January 22, 2018 09:51
North Korean glamor girl-turned-apparatchik Hyon Song-wol turned many heads on arrival in South Korea on Sunday ahead of the Winter Olympics in Pyeongchang.
Some 1,000 police and security personnel were mobilized to protect Hyon as she and her six-member entourage traveled by train from Seoul Station to Gangneung in Gangwon Province. Security personnel pushed back reporters, who had turned out in droves at Seoul Station as Hyon boarded the KTX train.
Hyon, who was here in her official capacity as a Workers Party apparatchik and leader of a cheerleading orchestra, wore a blue overcoat and fur muffler and appeared tense but smiled from time to time.
Police moved homeless people out of the station. South Korean reporters shouted questions at Hyon, but she remained silent.
In Gangneung, more than 500 people turned up at the station to catch a glimpse of Hyon, who waved at them, but not all of them were happy to see her.
Ham Seung-ho (66), a Gangneung resident, said, "The Mt. Sorak region is suffering so why should we spend money reviving Mt. Kumgang?" -- referring to the North Korean resort where the two Koreas plan a last-minute celebration on the eve of the Olympics. Another local, Lee Geum-ok (51), said, "It looks like the Olympics is being hijacked by North Korea, which makes me nervous."
Hyon and her entourage boarded two buses and ate lunch in a hotel in Gangneung before heading to a stadium named after Olympic gold medalist marathoner Hwang Young-cho and then to Gangeung Culture and Art Center, where Hyon's Samjiyon Orchestra is slated to perform.
The only recorded conversation of any note came when the North Koreans complained about the small size of the stadium. A South Korean representative said, "If you'd let us know earlier, we would have been able to set up 50,000 seats, but we had no time." Hyon said, "That would have been better for you too," and laughed.
Hyon spent a couple of hours at Gangneung Culture and Art Center for more than two hours and headed to the five-star Skybay Hotel, where she spent the night in a suite on the 19th floor.

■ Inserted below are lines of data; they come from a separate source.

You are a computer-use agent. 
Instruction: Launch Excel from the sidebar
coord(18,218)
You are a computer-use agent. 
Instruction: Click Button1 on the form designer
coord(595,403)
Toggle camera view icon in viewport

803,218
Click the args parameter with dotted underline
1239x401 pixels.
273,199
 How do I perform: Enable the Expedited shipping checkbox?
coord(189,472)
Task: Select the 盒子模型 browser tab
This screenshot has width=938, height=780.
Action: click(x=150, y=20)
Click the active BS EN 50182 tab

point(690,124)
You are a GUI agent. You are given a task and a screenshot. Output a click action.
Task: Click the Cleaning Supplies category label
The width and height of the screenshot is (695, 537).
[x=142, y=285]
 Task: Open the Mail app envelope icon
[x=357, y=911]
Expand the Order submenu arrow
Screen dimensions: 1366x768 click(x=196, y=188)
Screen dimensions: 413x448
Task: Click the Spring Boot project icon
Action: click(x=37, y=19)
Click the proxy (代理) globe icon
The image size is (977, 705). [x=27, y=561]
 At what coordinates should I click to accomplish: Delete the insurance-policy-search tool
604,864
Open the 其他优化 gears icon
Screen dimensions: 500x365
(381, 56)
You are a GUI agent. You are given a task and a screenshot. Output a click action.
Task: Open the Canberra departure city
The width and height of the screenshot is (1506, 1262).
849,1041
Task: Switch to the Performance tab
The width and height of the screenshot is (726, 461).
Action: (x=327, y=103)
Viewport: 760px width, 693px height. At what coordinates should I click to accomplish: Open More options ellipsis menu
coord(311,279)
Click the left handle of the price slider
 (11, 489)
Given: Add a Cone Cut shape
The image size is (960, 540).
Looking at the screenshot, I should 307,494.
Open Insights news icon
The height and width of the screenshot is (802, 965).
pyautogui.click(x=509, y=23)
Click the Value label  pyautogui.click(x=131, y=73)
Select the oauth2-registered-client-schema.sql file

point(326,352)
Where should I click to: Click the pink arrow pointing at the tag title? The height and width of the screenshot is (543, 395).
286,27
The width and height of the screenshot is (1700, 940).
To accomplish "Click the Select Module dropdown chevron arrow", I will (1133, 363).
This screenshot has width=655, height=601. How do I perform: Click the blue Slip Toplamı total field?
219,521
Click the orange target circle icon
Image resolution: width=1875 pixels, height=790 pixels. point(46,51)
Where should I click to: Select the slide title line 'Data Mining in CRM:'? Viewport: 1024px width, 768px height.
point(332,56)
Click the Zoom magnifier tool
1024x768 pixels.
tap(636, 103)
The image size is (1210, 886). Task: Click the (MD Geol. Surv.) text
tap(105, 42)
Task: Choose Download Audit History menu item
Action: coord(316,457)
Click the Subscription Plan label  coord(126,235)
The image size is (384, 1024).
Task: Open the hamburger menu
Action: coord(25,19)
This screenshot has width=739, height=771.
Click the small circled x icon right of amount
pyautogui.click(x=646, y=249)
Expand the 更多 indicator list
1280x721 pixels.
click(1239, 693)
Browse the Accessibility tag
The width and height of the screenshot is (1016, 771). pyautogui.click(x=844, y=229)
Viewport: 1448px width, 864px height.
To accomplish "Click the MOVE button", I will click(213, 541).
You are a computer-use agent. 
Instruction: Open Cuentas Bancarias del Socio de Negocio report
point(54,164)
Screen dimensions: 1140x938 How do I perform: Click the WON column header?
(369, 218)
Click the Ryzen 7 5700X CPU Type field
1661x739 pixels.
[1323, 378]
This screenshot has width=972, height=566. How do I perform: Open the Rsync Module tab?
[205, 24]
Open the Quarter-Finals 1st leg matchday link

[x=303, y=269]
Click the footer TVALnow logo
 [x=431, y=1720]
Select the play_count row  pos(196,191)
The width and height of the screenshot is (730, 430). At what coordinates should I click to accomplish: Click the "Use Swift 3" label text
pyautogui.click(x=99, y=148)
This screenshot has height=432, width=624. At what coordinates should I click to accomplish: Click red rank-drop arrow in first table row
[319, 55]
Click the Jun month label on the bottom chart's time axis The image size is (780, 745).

She heads back to Seoul on Monday to visit two possible venues for the orchestra's performance.
The North Koreans were expected in Seoul on Saturday but abruptly postponed the visit by one day without giving a reason. In the interim North Korean state media hurled abuse at the South Korean media, which they appear to feel ought to be as tightly controlled as they are.
The official [North] Korean Central News Agency complained about Seoul's "noncommittal" response to news reports criticizing the way North Korea has been accommodated.